Print exactly the lines from the one that contains "How do I perform: Click" through the final line of the entries below, both included, and nothing else; omit the pictures.

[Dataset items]
<<<<

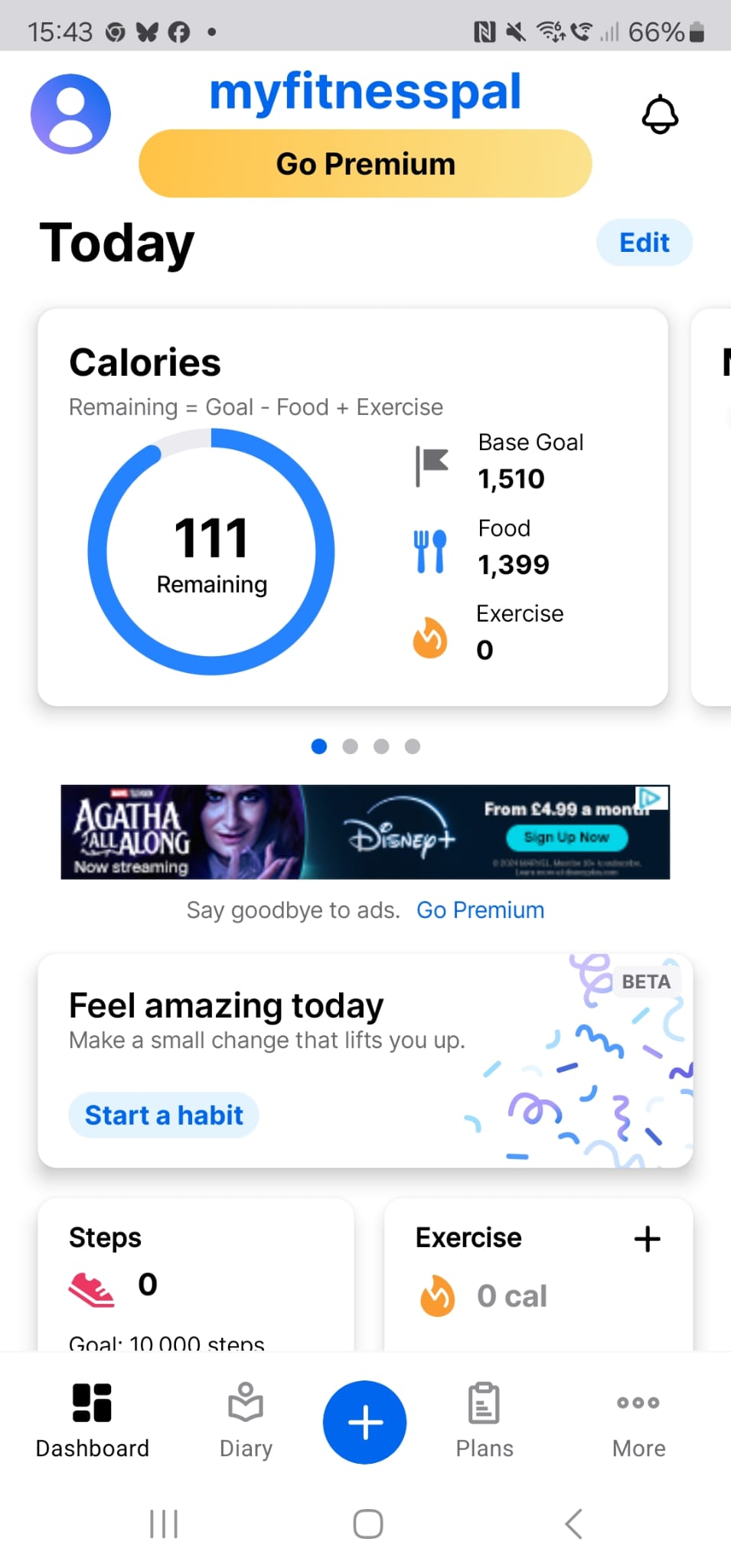Open notifications bell
The height and width of the screenshot is (1568, 731).
[660, 115]
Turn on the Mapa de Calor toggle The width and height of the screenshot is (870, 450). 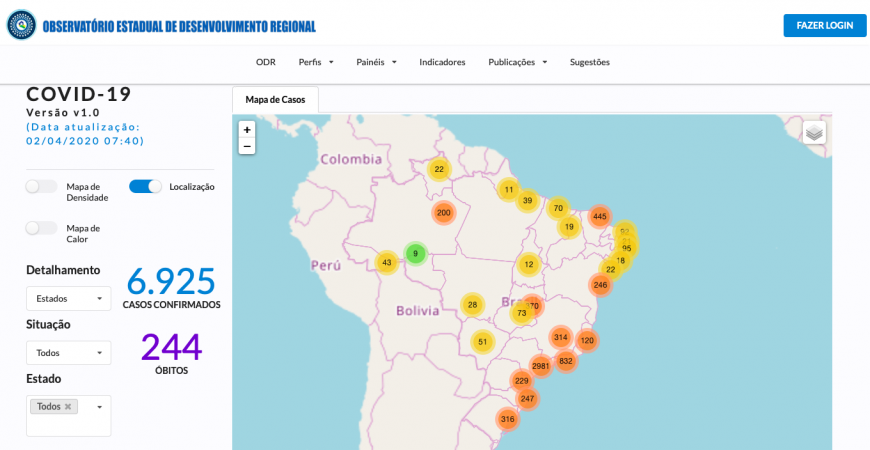42,228
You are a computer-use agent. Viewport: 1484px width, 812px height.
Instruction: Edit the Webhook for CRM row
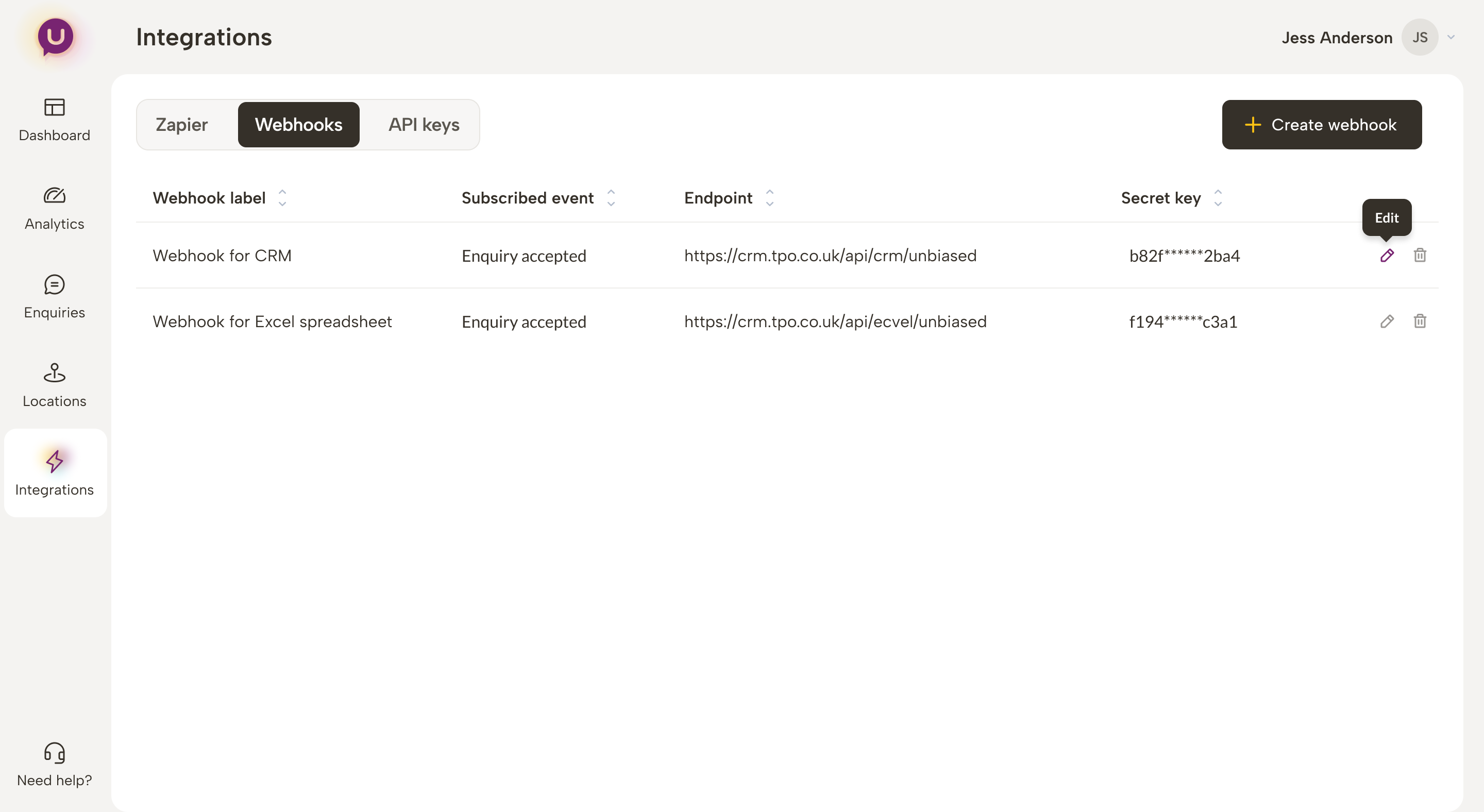1387,255
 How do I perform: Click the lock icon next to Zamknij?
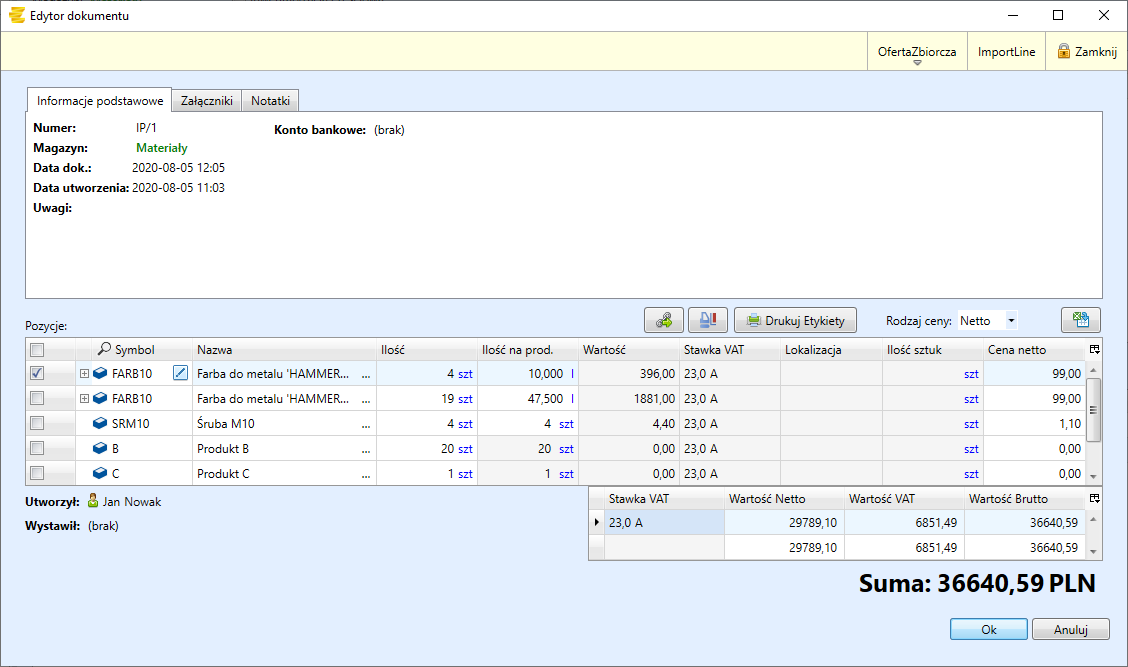coord(1063,52)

>>>>

§ **OUTPUT OF THE EXERCISE**
 How do I perform: Click the lock icon next to Zamknij?
coord(1063,52)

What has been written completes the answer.